#### What to work on
In the listing below, find the line with "Screenshot is 1470x1195." and the line with "Links (594, 1106)". Repeat those two lines and all lines between them exactly.

#### Supplied records
########
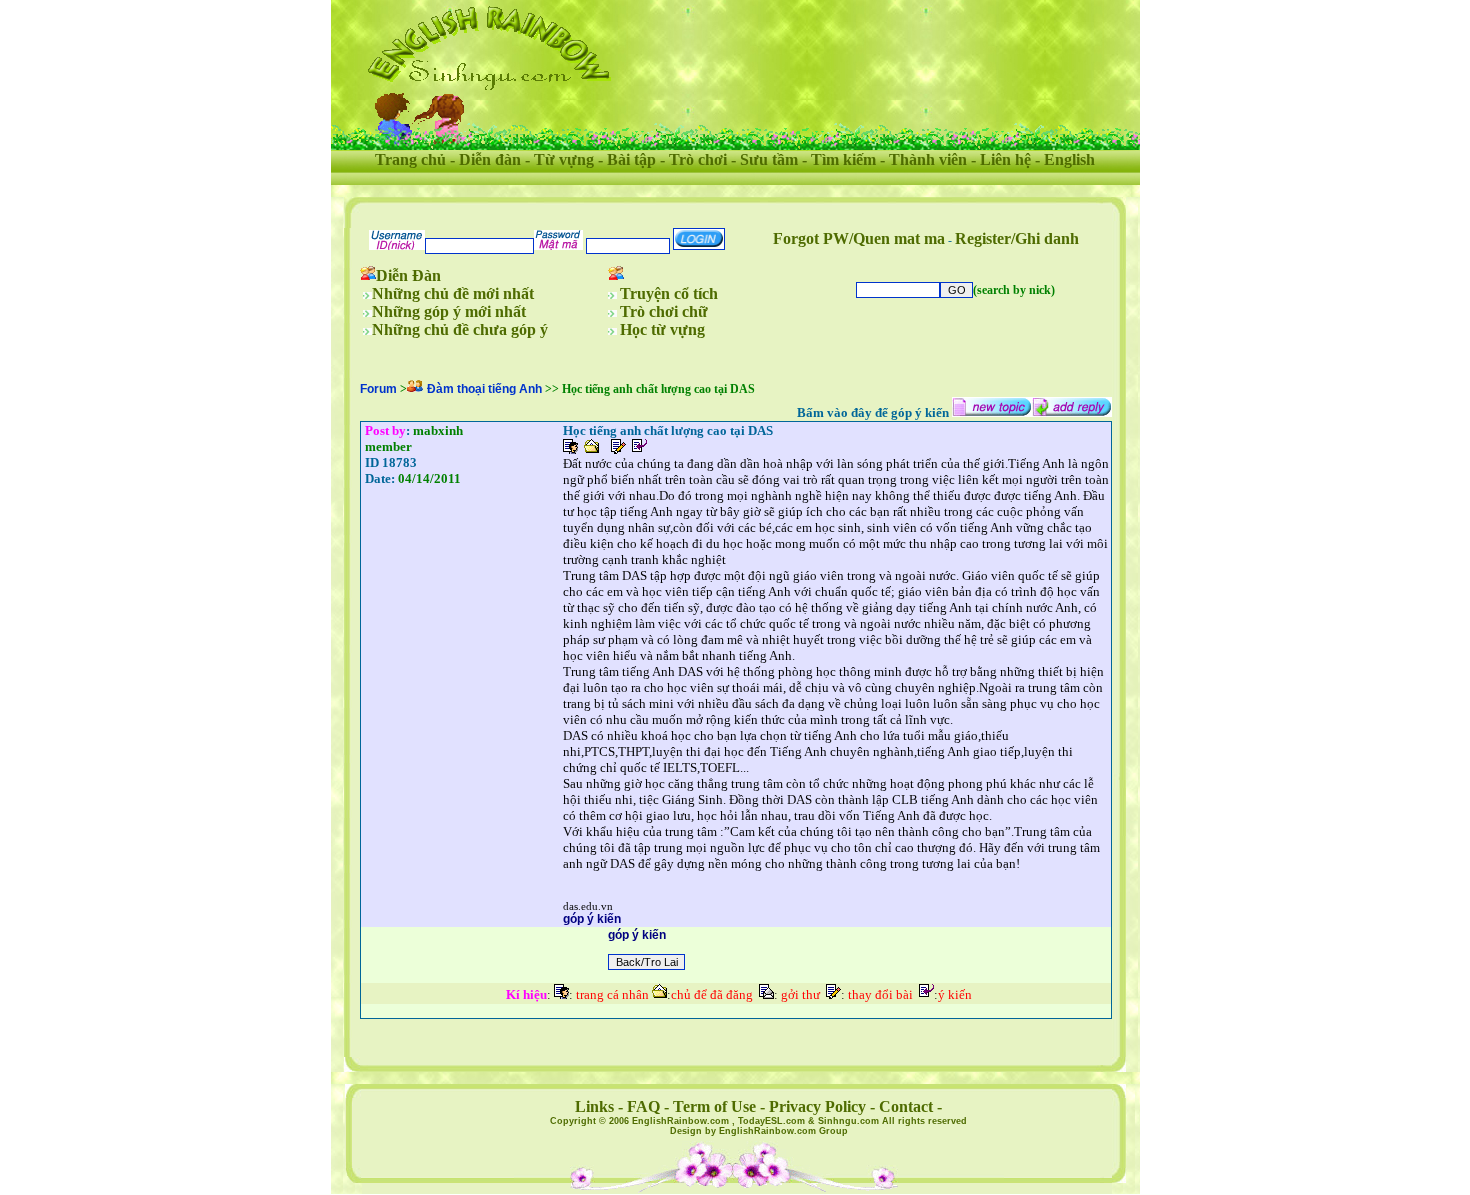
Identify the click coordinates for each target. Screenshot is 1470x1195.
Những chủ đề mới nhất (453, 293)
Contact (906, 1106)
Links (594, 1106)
########
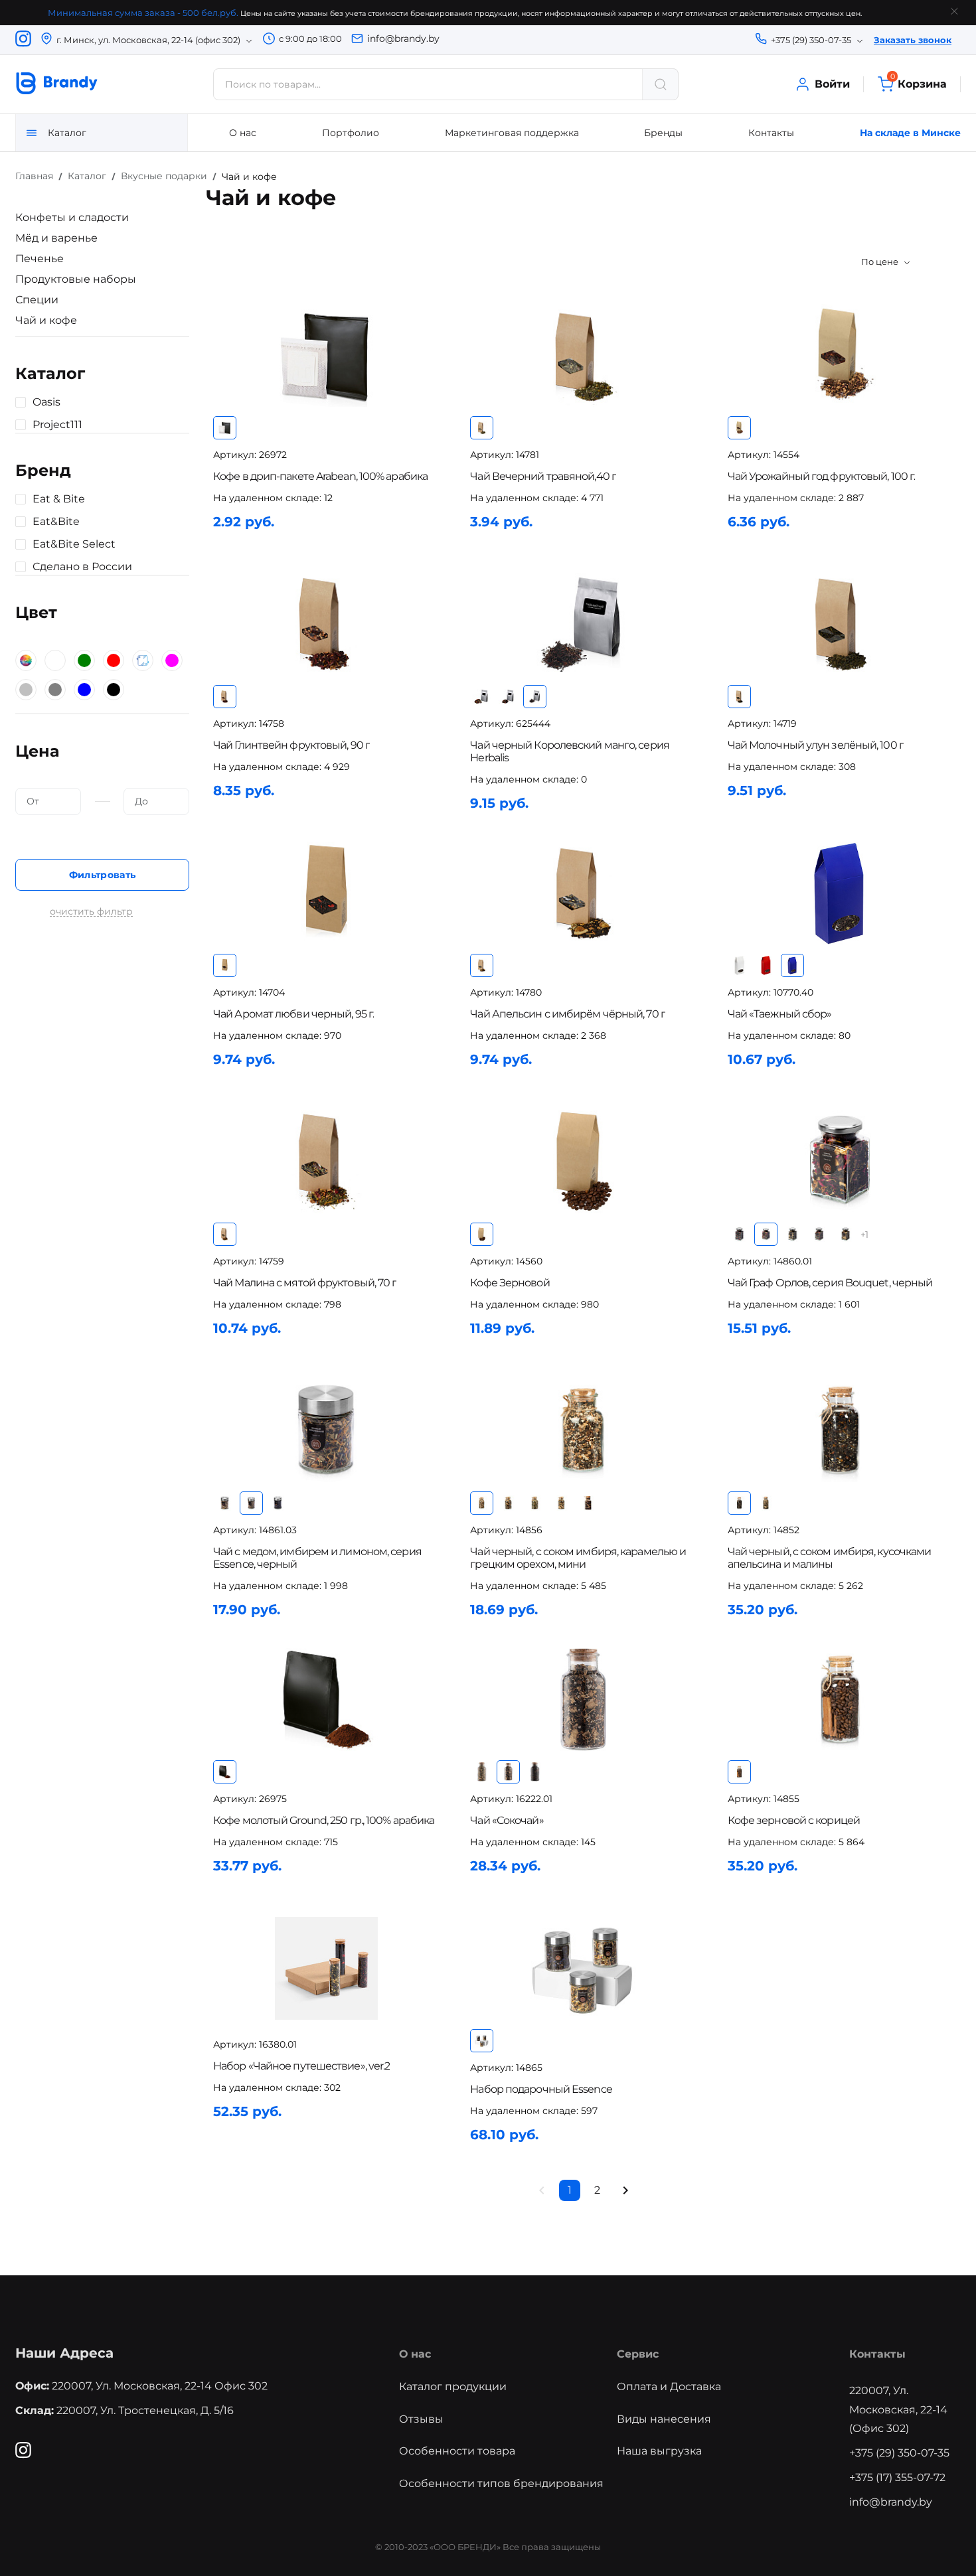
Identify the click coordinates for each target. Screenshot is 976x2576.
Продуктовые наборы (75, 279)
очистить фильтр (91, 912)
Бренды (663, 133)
########
#### Completed exercise
Identify the click coordinates for each target. Screenshot is 1470x1195.
Những chủ đề mới nhất (453, 293)
Contact (906, 1106)
Links (594, 1106)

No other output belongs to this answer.